Der Ausgangspunkt unserer Untersuchungen ist die Erkenntnis, daß das konkrete Verhältnis zu Fremden vom Selbstverständnis der Individuen und der Gesellschaft abhängen, d. h. das nationale Selbstbild und die Geschichte einer jeden Nation prägen das Bild ihrer Migranten. Dieses Fremdbild setzt sich aus einer Mischung des realen und des imaginären Fremden zusammen und belebt Grenzziehungsprozesse. Wer als fremd definiert wird, läßt Schlüsse über das gesellschaftliche Unbewußte, seine Ängste, Abgrenzungen und Phobien zu. Fremde eignen sich hervorragend als Objekte diverser Phobien. Xenophobie und Rassismus sind Rationalisierungsversuche von Ausschlußmechanismen, die Sigmud Freud als individuelle Regression und Projektionsmechanismen analysierte. Das Bild des »Juden« gilt als klassisches Prototyp des Fremden. Obgleich Xenophobie und Antisemitismus viele gemeinsame Elemente aufweisen, gilt es doch beides zu unterscheiden und die antisemitische Dimension von Fremdbildern gesondert zu untersuchen.

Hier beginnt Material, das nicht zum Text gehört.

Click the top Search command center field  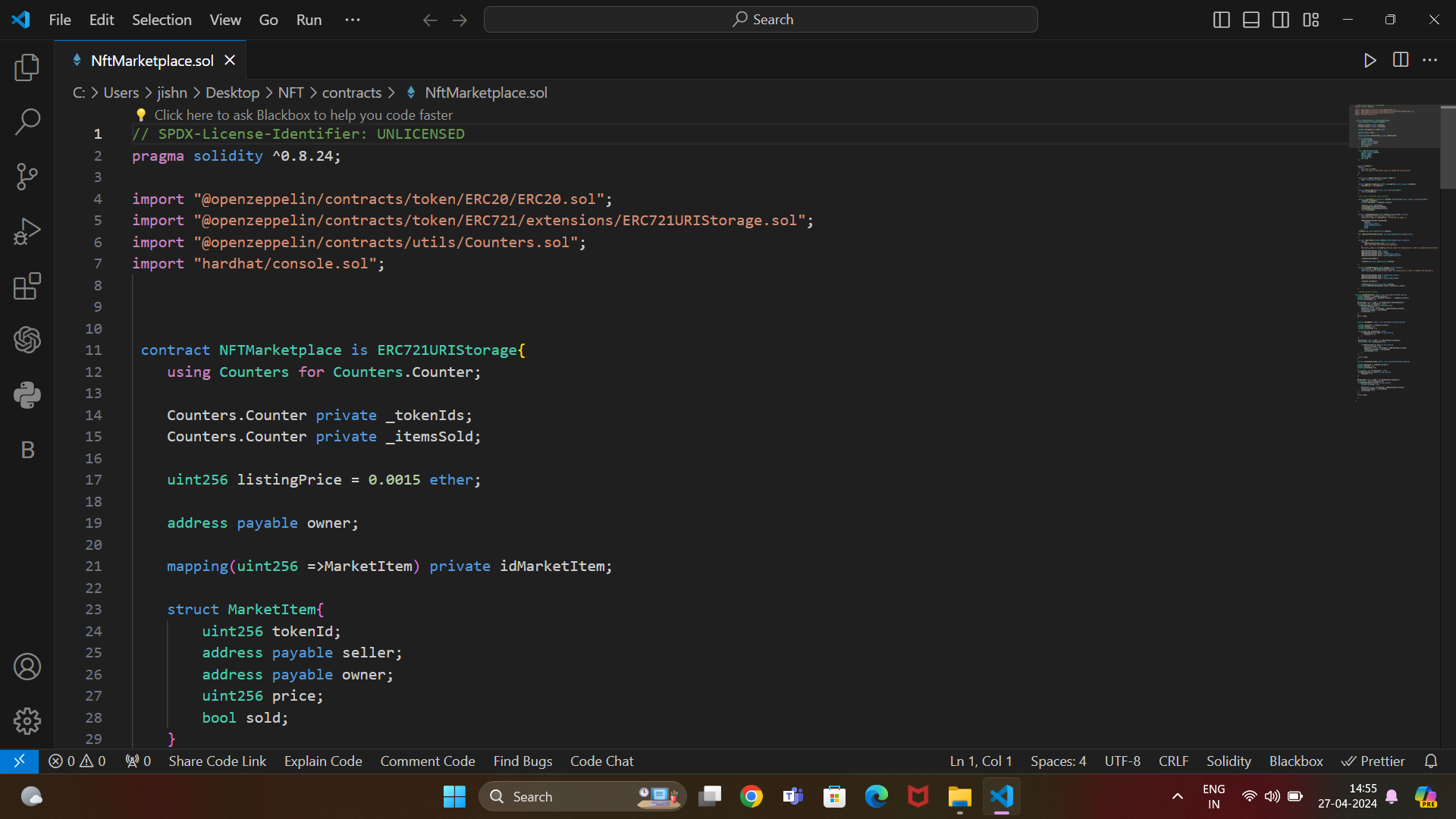[x=761, y=20]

Die Ausschlußmaschine der europäischen Gesellschaft funktioniert nach außen und nach innen. Im Innern sind es vor allem die Illegalen, die gesellschaftlich marginalisiert werden und kaum eine Chance auf Arbeit, Wohnung und Papiere haben. In diesem Zusammenhang bekommen Fremdenbilder eine Funktion in der engen nationalstaatlichen und der nationalstaatlich-europäischen Konzeption. Ob eine sich herausbildende europäische nationale Identität die einzelnen kleinstaatlichen Nationalismen und Rassismen ersetzt, ist eine unserer Fragestellungen.

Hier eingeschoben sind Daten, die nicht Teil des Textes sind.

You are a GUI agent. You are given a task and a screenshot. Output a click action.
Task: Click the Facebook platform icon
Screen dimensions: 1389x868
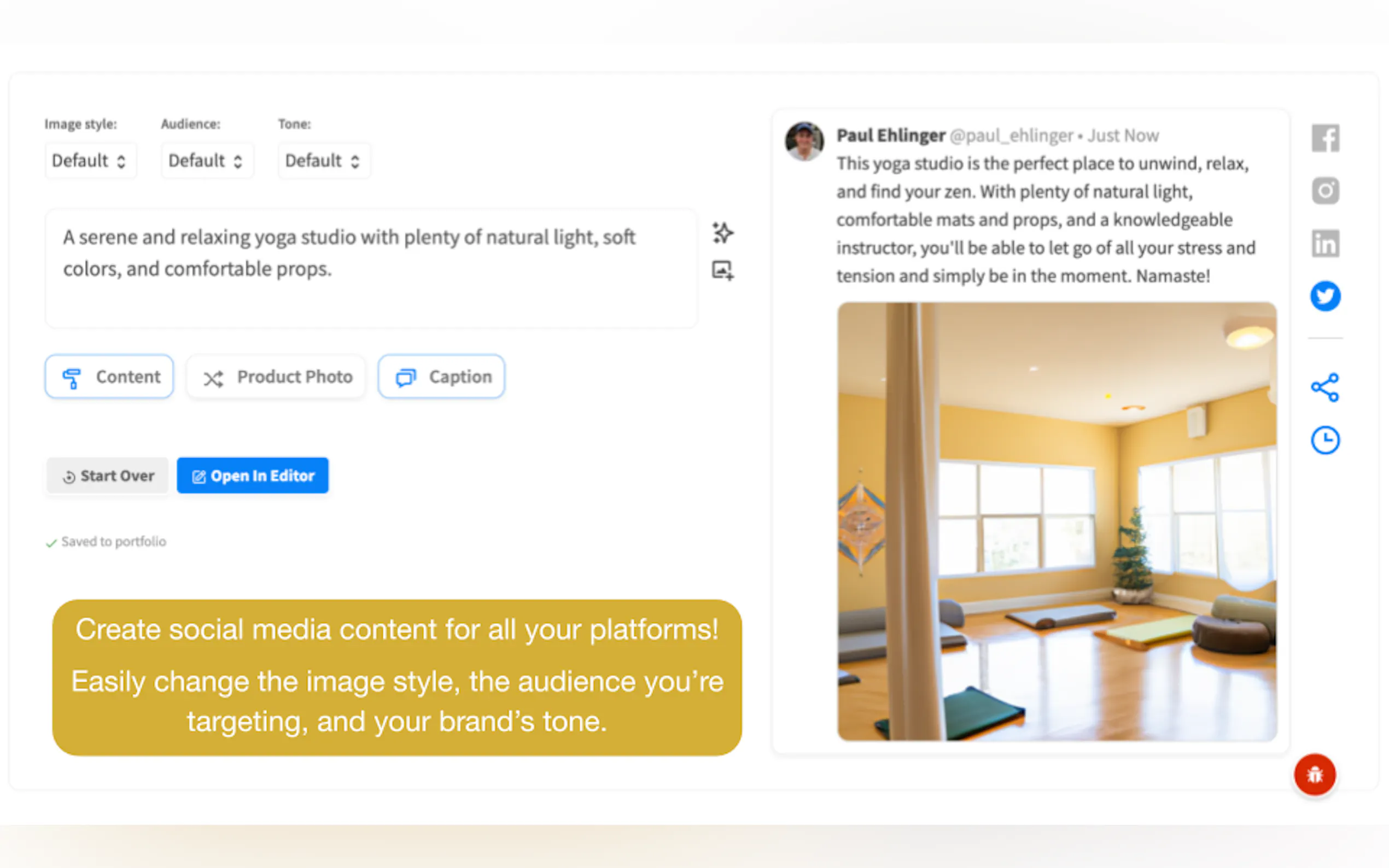(1324, 138)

In Deutschland spielt - mehr als in anderen europäischen Staaten - die völkische Ethnizität eine wichtige Rolle. Eine kulturelle Anpassung wird staatlicherseits nicht mehr in dem Maße erwartet wie zuvor, gefordert wird eine segmentierte Assimilation. MigrantInnen sollen sich nicht mehr unbedingt an eine eingebildete homogene nationale Gemeinschaft anpassen, sondern in einigen gesellschaftlichen Teilbereichen, wie auf dem Arbeitsmarkt und der Kulturindustrie den jeweiligen Verwertungsbedingungen entspechen. Ein weiterer Untersuchungsgegenstand soll die Bedeutung der »Klassen- bzw. Geschlechterfrage« für die Herausbildung von Fremden sein. Die Grenzlinien nach außen wollen illegale Einwanderung verhindern und zeichnen ein Propagandabild imaginierter Fremder. Der zeitgenössische Fremde ist nicht mehr an einen bestimmten Ort gebunden. Er ist überall. Die unterschiedlichen Formen des Fremdseins bieten auch gerne eine Projektionsfläche für eine emanzipatorische Verklärung unfreiwilliger Nomadologie in verschiedenen kulturtheoretischen Ansätzen, die daraufhin untersucht werden.